## WHAT TO WORK ON
Reproduce exactly the lines of the material beneath, from the line that contains "Sort the table by License column header" to the line that contains "You are a computer-use agent. Image resolution: width=1516", both included, and no other lines.
Top of DATA SHOWN
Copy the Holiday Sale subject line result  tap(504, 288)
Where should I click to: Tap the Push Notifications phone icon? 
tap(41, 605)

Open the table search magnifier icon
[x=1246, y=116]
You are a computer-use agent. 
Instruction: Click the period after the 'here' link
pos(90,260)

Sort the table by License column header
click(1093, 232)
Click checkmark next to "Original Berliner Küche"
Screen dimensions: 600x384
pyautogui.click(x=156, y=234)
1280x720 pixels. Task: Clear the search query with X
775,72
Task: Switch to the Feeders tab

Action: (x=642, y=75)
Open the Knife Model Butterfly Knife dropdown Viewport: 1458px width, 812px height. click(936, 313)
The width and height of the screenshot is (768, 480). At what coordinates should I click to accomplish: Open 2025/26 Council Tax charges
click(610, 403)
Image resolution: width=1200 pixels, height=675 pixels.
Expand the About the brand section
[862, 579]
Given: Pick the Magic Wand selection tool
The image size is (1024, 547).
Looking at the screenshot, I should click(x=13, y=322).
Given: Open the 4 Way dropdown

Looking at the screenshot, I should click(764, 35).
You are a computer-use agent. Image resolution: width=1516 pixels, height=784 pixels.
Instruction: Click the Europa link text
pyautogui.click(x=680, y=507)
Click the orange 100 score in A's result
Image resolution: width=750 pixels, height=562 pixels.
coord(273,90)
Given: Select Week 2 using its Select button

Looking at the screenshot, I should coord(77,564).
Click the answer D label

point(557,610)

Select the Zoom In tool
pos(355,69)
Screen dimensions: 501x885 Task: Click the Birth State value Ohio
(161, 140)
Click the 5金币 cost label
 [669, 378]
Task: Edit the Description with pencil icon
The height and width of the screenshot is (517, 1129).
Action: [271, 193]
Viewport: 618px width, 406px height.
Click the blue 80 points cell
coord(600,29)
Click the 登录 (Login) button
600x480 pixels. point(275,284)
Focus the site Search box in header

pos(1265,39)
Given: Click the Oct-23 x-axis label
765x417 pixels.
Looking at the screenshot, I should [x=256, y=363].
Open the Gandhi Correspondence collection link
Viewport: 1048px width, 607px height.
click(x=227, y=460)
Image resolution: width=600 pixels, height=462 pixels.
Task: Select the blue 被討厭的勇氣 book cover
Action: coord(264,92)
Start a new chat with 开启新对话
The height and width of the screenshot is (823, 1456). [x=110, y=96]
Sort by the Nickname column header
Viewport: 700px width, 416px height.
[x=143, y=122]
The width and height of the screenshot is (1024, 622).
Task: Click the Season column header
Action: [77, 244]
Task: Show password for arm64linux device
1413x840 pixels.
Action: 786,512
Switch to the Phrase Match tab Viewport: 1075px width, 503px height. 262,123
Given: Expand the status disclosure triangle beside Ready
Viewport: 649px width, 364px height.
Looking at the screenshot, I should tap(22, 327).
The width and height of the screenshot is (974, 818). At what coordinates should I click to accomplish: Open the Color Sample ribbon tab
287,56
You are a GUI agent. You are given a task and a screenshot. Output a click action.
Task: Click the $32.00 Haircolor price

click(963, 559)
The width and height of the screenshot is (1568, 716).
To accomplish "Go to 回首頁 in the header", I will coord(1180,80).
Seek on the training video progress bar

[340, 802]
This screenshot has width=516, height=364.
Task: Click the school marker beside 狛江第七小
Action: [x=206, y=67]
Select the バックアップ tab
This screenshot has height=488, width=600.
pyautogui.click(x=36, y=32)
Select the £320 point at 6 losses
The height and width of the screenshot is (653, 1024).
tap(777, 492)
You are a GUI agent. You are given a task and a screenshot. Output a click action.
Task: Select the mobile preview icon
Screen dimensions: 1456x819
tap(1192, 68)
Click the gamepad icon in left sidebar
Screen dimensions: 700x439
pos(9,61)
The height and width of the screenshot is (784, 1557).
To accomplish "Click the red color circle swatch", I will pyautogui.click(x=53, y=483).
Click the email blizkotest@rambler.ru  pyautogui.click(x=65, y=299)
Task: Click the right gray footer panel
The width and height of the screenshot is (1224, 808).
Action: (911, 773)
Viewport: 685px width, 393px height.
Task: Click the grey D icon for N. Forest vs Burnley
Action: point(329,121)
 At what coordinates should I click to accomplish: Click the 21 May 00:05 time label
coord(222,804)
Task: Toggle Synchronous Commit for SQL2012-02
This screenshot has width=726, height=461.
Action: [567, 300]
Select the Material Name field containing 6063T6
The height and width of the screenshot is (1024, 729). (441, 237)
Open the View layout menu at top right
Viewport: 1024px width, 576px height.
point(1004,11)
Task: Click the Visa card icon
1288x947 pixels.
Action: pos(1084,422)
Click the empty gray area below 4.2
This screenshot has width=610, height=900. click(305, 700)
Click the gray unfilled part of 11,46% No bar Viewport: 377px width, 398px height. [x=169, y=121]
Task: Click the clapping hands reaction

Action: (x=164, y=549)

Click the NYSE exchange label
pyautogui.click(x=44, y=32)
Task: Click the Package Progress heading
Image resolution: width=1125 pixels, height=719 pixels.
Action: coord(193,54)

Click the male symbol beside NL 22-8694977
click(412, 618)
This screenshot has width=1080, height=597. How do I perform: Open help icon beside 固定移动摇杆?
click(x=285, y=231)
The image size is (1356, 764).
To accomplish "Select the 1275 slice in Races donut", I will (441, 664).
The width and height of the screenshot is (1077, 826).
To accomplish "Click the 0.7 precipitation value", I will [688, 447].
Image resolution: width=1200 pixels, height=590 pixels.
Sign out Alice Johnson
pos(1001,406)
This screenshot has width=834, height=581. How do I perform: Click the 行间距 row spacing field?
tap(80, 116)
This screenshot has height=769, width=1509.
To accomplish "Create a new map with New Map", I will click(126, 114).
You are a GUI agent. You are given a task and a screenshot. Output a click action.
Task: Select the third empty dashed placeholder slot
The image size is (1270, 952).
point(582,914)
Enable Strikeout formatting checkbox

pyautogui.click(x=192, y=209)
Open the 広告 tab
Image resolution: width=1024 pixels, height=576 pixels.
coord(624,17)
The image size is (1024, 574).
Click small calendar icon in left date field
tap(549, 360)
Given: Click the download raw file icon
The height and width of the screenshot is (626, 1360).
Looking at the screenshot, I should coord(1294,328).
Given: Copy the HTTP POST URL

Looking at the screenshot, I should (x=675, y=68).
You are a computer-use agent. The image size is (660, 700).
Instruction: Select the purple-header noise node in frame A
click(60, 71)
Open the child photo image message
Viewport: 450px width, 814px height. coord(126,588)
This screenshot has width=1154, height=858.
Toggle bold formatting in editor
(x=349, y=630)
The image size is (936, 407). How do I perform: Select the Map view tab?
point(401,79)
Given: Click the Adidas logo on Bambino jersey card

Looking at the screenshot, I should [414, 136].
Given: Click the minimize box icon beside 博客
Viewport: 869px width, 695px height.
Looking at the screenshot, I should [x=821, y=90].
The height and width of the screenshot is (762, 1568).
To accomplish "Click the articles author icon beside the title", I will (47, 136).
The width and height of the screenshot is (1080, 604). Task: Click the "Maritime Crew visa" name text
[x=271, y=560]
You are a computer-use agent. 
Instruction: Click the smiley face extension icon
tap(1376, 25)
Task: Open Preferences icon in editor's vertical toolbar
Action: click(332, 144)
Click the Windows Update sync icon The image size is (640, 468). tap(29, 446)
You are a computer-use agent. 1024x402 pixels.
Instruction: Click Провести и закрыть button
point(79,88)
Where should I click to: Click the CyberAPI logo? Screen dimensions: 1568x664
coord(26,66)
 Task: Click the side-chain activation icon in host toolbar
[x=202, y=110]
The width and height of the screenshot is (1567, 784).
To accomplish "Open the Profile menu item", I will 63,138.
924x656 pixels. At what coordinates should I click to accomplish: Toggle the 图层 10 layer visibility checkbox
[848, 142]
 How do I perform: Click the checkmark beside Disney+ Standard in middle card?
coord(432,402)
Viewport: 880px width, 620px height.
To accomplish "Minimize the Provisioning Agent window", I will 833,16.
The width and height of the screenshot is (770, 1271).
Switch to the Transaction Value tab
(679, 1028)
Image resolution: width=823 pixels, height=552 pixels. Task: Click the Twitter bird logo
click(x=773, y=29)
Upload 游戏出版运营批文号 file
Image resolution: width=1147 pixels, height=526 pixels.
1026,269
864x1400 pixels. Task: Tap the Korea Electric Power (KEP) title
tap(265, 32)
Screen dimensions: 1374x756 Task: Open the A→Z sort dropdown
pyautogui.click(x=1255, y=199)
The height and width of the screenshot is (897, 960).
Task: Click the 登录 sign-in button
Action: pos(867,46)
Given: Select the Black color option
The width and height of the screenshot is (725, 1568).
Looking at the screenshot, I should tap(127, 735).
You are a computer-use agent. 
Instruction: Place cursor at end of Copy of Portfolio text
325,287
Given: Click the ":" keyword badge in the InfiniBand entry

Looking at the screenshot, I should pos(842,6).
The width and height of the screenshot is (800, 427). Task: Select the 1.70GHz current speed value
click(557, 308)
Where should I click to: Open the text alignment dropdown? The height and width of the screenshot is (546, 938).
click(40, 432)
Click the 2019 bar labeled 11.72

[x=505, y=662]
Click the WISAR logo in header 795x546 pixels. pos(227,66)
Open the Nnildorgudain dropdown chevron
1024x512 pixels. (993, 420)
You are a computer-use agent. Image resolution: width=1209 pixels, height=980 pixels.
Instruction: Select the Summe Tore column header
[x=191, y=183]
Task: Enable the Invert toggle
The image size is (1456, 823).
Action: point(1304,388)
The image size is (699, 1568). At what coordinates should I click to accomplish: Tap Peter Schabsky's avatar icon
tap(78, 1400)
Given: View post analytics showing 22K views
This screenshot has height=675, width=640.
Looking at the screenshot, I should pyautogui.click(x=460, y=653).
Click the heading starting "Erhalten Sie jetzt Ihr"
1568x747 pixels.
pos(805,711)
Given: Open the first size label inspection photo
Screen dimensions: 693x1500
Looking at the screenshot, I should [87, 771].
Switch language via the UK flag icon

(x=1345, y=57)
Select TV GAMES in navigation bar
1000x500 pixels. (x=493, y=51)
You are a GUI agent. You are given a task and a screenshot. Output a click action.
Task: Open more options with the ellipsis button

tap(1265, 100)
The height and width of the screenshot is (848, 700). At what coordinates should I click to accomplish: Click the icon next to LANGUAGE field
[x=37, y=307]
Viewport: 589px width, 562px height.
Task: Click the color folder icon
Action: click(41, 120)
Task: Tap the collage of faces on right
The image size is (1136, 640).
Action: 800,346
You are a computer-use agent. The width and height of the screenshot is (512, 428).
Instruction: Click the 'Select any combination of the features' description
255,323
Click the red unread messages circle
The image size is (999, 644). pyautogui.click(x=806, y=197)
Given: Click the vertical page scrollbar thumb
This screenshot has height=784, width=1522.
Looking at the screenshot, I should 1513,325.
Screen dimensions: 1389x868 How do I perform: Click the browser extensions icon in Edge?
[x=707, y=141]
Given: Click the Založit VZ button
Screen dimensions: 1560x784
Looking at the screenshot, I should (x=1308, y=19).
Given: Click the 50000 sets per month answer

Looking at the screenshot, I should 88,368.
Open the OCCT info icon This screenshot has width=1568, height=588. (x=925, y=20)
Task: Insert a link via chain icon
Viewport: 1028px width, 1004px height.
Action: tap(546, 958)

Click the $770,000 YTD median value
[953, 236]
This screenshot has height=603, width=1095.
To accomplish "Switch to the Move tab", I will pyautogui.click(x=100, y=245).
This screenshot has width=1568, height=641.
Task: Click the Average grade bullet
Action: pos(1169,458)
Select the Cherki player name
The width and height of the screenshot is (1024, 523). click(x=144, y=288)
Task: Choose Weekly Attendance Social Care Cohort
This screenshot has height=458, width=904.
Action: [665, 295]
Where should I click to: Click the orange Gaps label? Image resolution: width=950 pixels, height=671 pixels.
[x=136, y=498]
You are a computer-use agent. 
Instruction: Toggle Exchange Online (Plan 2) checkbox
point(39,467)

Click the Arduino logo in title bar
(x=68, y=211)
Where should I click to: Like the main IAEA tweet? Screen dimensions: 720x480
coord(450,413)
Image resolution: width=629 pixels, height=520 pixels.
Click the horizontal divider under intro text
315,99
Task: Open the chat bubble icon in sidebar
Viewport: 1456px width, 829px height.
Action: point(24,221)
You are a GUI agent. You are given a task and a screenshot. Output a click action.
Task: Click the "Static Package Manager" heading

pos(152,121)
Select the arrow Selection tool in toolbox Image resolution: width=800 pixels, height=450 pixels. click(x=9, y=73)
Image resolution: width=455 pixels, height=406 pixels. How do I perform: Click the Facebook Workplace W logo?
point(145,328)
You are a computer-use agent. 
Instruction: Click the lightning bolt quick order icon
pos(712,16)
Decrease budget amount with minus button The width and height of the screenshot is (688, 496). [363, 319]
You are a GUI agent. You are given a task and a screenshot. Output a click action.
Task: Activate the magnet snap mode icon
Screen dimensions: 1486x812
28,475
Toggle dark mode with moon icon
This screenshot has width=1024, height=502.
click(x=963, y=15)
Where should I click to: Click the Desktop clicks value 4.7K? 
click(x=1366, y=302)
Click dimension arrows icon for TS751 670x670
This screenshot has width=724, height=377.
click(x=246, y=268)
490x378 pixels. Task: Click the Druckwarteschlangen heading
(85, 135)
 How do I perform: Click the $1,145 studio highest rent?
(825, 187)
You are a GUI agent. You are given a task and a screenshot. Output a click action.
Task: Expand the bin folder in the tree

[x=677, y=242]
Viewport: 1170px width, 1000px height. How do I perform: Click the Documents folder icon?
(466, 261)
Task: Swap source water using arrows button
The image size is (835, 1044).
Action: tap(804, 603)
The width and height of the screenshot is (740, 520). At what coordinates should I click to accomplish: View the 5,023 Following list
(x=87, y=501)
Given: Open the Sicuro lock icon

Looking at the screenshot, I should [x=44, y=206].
Bottom of DATA SHOWN
## FINISHED EXERCISE
Sort the table by License column header
click(1093, 232)
Click checkmark next to "Original Berliner Küche"
Screen dimensions: 600x384
pyautogui.click(x=156, y=234)
1280x720 pixels. Task: Clear the search query with X
775,72
Task: Switch to the Feeders tab

Action: (x=642, y=75)
Open the Knife Model Butterfly Knife dropdown Viewport: 1458px width, 812px height. click(936, 313)
The width and height of the screenshot is (768, 480). At what coordinates should I click to accomplish: Open 2025/26 Council Tax charges
click(610, 403)
Image resolution: width=1200 pixels, height=675 pixels.
Expand the About the brand section
[862, 579]
Given: Pick the Magic Wand selection tool
The image size is (1024, 547).
Looking at the screenshot, I should click(x=13, y=322).
Given: Open the 4 Way dropdown

Looking at the screenshot, I should click(764, 35).
You are a computer-use agent. Image resolution: width=1516 pixels, height=784 pixels.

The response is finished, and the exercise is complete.